Feb. 22, 2012: Albuquerque, New Mexico:
Qnexa Approved by FDA Advisory Panel
Qnexa may become the first new prescription weight loss medication to reach the US market in over a decade. Today an advisory panel to the FDA voted 20-2 to allow safety studies of the drug combination to occur AFTER the drug is brought to the US market. Although the FDA itself is not formally or legally bound by the recommendations of it advisory panels, it often follows their advice and I personally would bet the farm on the fact that Qnexa will ultimately be approved by FDA in April (when the final decision is due). After that, it should take several months to bring the actual product to the market where it will be available as a prescription-only (and perhaps controlled) substance.
Qnexa is Nothing New
The irony of all the hoopla over Qnexa is that the drug combination has been used for years by weight loss doctors around the country. Qnexa is nothing more than a combination of phentermine and topiramate in a single dosage unit. Phentermine has been on the market in the US since 1959 and topiramate for decades.
Do Phentermine and Topiramate Together Cause More Weight Loss Than Phentermine Alone?
According to Vivus, the manufacturer of Qnexa, the answer is yes. Vivus' studies suggest that the combination is significantly more effective than phentermine alone. According to a number of doctors who are familiar with the two-drug combination, the answer is "no".
Real-World Experience With Phentermine and Topiramate is Dissapointing
Doctors familiar with the two drug combination of phentermine and topiramate (and that includes myself) are generally not enthusiastic about Qnexa. In the real world it just doesn't work that well and the topiramate produces a lot of really unpleasant side effects in many patients.

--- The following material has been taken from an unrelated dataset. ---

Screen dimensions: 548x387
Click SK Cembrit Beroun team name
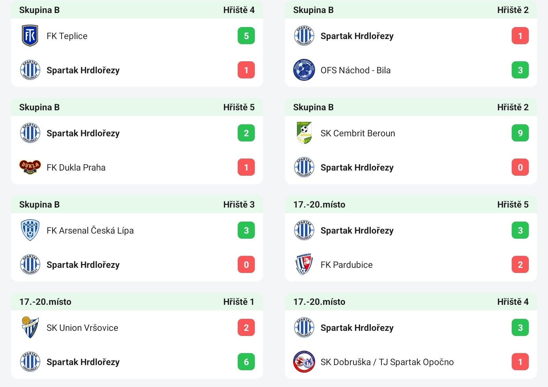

Side Effects Include Memory Lapses, Foggy Thought, Drowsiness and Numbness in Fingers, Lips and Feet
Topiramate is a fairly unpleasant medication for most patients who take it and phentermine does little to improve the effect. Most of the patients who have taken the drug combination wanted to stop it (or did stop it) after one month.
Qnexa Will be EXPENSIVE and therefore Have Difficulty Competing With the Generic Two-Drug Combination
Both phentermine and topiramate have been generic medications for decades. Althought phentermine isn't cheap by generic standards, it is relatively so when compared to brand-name drugs. Furthermore, Vivus has dumped a lot of venture capital into Qnexa with no return so far and therefore they likely will price the drug at several hundred dollars per month. This is simply not viable and will, I think, doom the drug to obscurity.
Expect Lots of Qnexa Hype and Little Else
Everyone loves weight loss stories and the media will capitalize on this over the next several days, weeks and months as the Qnexa advertising Juggernaut rolls into high gear. By the end of summer, "Qnexa" will a household word in America. But, for reasons I have outlined above, it will all be forgotten in a few years. Anyone remember Meridia?